You Were Never Really Here is unrelentingly and unapologetically brutal in an emotional sense, less concerned with the physicality of violence than the emotional and institutional underpinnings that demand its existence. In the film's earliest scenes, we meet Joe as he goes about the only daily life he could possibly have, a sort of shadowy figure working for some sort of shadowy figure (John Doman) doing his shadowy job with stunning precision and pristine clarity. He's an enforcer of sorts, a war vet and former federal agent whose experiences with brutality started early as evidenced by flashbacks perfectly woven into the tapestry of You Were Never Really Here.
Joe is the kind of guy who might've had hope if he'd been reached early enough, but he wasn't reached early enough and there's just some point in life when that evil took over and began to define everything he is and everything he does.
Joe enforces something resembling justice, recovering kidnapped young girls from sexual predators and doing so by any means necessary and, often times, by the most relentlessly brutal means necessary because the folks who pay him to recover their kids aren't interested in anything resembling gentle justice.
They want the fuckers to hurt.
When a potential client indicates that he's heard Joe can be brutal, Joe responds in an almost genteel way "I can be."
Indeed, he can be.
You Were Never Really Here isn't some psychologically twisted Death Wish re-imagining, though. If anything, Joe is closer to Travis Bickel, a psychologically damaged man trying to somehow survive this world not because it matters in his own life but because, just maybe, he can keep some other human from experiencing the kind of brokenness that no human being should ever have to experience.
We get peephole glimpses at a better Joe, but every single time it tries to surface it gets beaten down and exploited and subjected to just enough trauma that it's almost like Joe can see some shadow resembling light but can never quite reach it.
The light is over there. No, wait. Maybe it's over there. I'd swear that I saw it around here somewhere.
It's ever elusive.
Joe's weapon of choice is a ball-peen hammer, the sound of which collides with human bone is brought to quietly graphic life by sound designer Paul Davies in such a way that even as I write these words I'm hearing the sound.
I'm flinching as I hear Jonny Greenwood's stellar, sparse yet dissonant score that makes me feel like "best ever" is on constant replay for a composer who keeps doing better and better and better work. I'd heard Greenwood's score before watching the film and, quite honestly, it didn't quite connect for me.
I didn't get it. I listened to Greenwood's score as I watched You Were Never Really Here and now I can't separate the two, I hear the sounds and I see the visions and I see the visions and I hear the sounds. The tapestry is unbroken.

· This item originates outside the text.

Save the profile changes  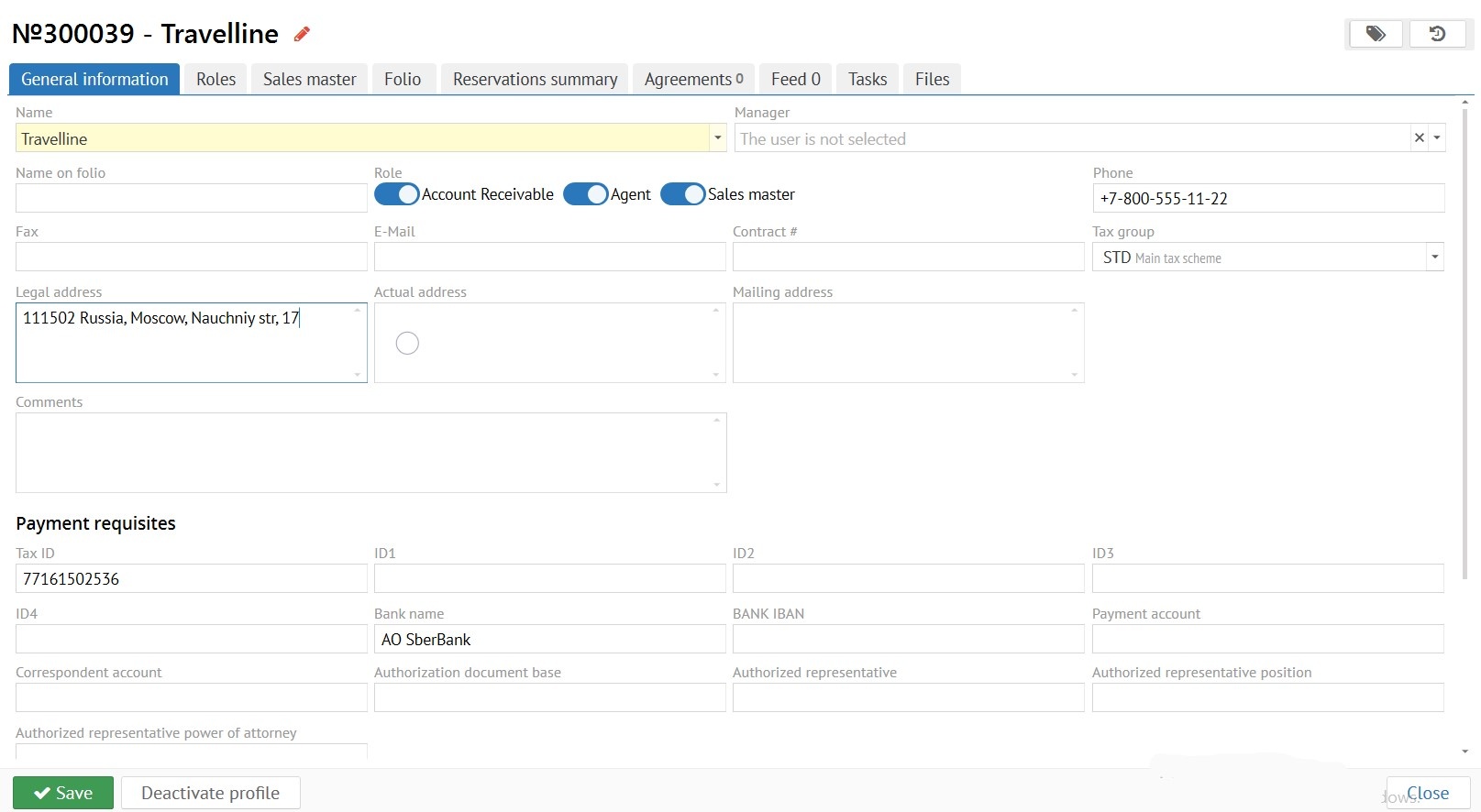coord(63,793)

You Were Never Really Here comes in at right about 90 minutes and there isn't a single shot wasted. Joe Bini's editorial work here is simply stellar, precise and devoid of anything resembling extraneous. There isn't a single shot I'd take away and there's, quite literally, nothing else I wanted from the experience.
Cinematographer Thomas Townend's lensing work here is intimate yet not transparent, brutal yet not gory in the ways in which Townend manages to communicate Ramsay's story in layers upon layers that demand your attention. Townend avoids broad strokes. Shots that would feel like gimmicks in most films feel like a different sort of cinematic landscape here, from flashbacks that manifest as shards of memory and psychological warfare to rapid cut-aways from graphic violence that make their point without exploiting the story.
Then, there's Joaquin Phoenix.
It's hard to describe what Phoenix does here, but what he does here is nothing short of masterful. It seems like every film that Phoenix does I convince myself that I'm not a Phoenix fan only to be completely blown away by his work. Phoenix has given some of the most memorable performances of the last decade ranging from Johnny Cash in Walk the Line to Freddie Quell in The Master to Theodore in the criminally under-appreciated Her and even Doc in Inherent Vice among others. To say that I'm beyond excited about Phoenix's upcoming turn as quadriplegic cartoonist John Callahan in Don't Worry, He Won't Get Far on Foot is an understatement and by year's end we've even got Phoenix tackling the role of Jesus in Mary Magdalene.
As Joe, Phoenix notches one of his best performances to date, a performance for which he was recognized as Best Actor at the 2017 Cannes Film Festival. Phoenix's Joe is unfathomably tragic, a sort of personified ghost story of sorts who never looks like the menacing thugs and suicidal psychotics we always see in movies because, unlike the vast majority of those actors playing those characters, Phoenix is less consumed by showing off as a master thespian and far more consumed with responding to anything and everything that surrounds him. Phoenix's is a quiet performance that screams at you. He's like that friend we all have whom we hope and pray will somehow find their way in life but deep down we know it ain't never gonna' happen.
There are moments of tenderness, incredibly brief ones, such as when Joe is caring for his elderly mother (Judith Roberts), a frail presence slowly drifting away from Joe with Alzheimer's but once in a while they have a moment and you realize that Joe could have been, probably should have been, a decent human being.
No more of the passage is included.